Hill's guide lists West Face Direct as a 5.8 route. By today's standards, getting past the "nest of pitons" seemed the crux of the route at 5.9/5.10. At the same time, we didn't much use the described wide crack to the left of the pitons because it was running with water.
P1 (5.8?) - End this on the right-sloping part of the belay ledge. P2 (5.7) - Traverse right 10 feet or so to get off the belay ledge, then go mostly straight up to a tree starting with a fun lie-back crack. P3 (5.8?) - Pretty obvious and ends at a good belay ledge. The piton is easily backed up. P4 (5.8/5.9/5.10?) - The crux would be climbing through the "nest of pitons" although the wide crack to the left might be easier. Hill's guide indicates to climb the crack itself but we didn't because it was running with water. P5 (5.7) - We went straight up which veers slightly rightward of the trend of the last pitch. I believe the described line for this pitch starts a little more in line with the last pitch's trend.

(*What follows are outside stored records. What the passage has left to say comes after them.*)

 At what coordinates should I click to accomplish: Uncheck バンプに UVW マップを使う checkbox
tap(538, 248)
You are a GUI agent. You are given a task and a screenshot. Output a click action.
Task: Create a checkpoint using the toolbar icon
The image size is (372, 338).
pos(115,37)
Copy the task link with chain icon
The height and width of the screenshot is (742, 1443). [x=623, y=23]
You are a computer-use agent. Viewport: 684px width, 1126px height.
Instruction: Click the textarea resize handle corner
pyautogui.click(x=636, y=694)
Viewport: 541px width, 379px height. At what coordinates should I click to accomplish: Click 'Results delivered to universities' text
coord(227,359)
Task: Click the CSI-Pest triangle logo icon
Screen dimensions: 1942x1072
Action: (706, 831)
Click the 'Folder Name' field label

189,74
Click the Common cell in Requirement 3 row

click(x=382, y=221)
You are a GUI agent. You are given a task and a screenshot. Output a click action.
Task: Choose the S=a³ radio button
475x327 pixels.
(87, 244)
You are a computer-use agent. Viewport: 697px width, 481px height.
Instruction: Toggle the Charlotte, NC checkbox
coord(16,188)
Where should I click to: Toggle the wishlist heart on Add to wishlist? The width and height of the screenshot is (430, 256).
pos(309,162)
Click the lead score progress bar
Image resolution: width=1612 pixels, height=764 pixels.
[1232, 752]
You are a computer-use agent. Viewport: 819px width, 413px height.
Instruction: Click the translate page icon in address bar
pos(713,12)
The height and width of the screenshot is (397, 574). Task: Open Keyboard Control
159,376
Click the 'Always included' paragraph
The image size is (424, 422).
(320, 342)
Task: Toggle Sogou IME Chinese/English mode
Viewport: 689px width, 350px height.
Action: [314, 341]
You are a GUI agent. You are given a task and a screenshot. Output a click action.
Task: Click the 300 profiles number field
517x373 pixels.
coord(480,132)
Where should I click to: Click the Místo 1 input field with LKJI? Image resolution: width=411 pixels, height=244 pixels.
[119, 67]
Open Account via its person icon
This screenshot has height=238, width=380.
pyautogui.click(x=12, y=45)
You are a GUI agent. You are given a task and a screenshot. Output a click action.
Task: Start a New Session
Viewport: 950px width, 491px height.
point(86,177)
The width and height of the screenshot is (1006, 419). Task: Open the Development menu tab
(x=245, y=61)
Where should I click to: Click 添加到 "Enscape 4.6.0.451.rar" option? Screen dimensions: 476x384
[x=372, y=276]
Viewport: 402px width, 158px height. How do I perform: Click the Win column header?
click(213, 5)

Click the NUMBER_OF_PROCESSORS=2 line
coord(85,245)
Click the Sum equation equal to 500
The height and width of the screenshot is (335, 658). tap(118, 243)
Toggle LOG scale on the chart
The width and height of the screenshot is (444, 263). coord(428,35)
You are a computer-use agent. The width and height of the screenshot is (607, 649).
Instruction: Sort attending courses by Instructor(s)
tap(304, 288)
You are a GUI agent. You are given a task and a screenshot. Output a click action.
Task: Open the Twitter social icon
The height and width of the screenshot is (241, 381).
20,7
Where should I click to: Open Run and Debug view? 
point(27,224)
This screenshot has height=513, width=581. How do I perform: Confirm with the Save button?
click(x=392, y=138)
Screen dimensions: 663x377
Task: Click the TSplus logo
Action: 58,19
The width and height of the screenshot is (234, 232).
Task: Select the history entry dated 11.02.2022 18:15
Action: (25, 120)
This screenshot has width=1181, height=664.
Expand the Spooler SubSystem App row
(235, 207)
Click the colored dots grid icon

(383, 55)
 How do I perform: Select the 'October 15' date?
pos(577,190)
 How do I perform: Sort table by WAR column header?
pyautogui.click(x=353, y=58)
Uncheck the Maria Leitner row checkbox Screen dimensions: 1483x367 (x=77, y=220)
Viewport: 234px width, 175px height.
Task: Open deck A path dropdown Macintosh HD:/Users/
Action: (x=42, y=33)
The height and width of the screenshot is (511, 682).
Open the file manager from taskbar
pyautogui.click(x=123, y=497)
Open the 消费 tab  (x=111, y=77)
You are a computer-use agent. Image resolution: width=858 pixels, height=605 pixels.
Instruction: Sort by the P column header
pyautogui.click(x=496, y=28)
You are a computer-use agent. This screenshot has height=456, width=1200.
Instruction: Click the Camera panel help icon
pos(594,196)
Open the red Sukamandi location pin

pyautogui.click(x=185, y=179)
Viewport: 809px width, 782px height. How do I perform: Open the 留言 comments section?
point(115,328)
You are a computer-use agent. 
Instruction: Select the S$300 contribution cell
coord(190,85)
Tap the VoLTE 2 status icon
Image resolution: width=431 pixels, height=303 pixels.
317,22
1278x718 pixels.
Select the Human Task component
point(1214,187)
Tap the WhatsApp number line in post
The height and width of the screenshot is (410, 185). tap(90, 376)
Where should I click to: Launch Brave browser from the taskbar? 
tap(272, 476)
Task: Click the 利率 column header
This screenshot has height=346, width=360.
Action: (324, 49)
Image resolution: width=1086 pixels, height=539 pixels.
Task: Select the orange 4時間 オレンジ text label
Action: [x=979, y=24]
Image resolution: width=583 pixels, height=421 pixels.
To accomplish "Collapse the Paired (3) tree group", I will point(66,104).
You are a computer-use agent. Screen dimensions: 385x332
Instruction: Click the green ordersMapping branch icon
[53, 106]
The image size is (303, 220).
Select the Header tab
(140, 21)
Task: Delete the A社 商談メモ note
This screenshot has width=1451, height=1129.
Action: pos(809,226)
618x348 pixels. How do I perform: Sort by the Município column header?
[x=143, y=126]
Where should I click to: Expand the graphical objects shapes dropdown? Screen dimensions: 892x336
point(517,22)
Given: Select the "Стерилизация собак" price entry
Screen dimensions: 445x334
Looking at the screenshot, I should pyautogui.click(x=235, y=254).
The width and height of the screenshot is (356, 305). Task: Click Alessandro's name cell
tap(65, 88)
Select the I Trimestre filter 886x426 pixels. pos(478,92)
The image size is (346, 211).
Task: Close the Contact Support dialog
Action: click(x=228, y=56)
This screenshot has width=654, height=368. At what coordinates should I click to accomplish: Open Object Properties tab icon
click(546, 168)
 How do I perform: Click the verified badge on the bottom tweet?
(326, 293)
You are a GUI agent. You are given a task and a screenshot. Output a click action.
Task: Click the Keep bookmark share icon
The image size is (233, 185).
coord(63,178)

Hope to get back to this route for some pictures and to polish the pitch descriptions a bit. Meanwhile, post up if you have first-hand info!
Location
See Mike Hill's guide, third edition. Amazingly, 37 years later the dead tree at the start is still there.
Protection
Standard rack. There are pitons on the route. The "nest of pitons" on pitch 4 might be backed up by something in the nearby wide crack which may or may not be running with water. Speaking of water - if doing the route a few days after a good rain, every pitch is likely to have some water on it although it all seemed manageable.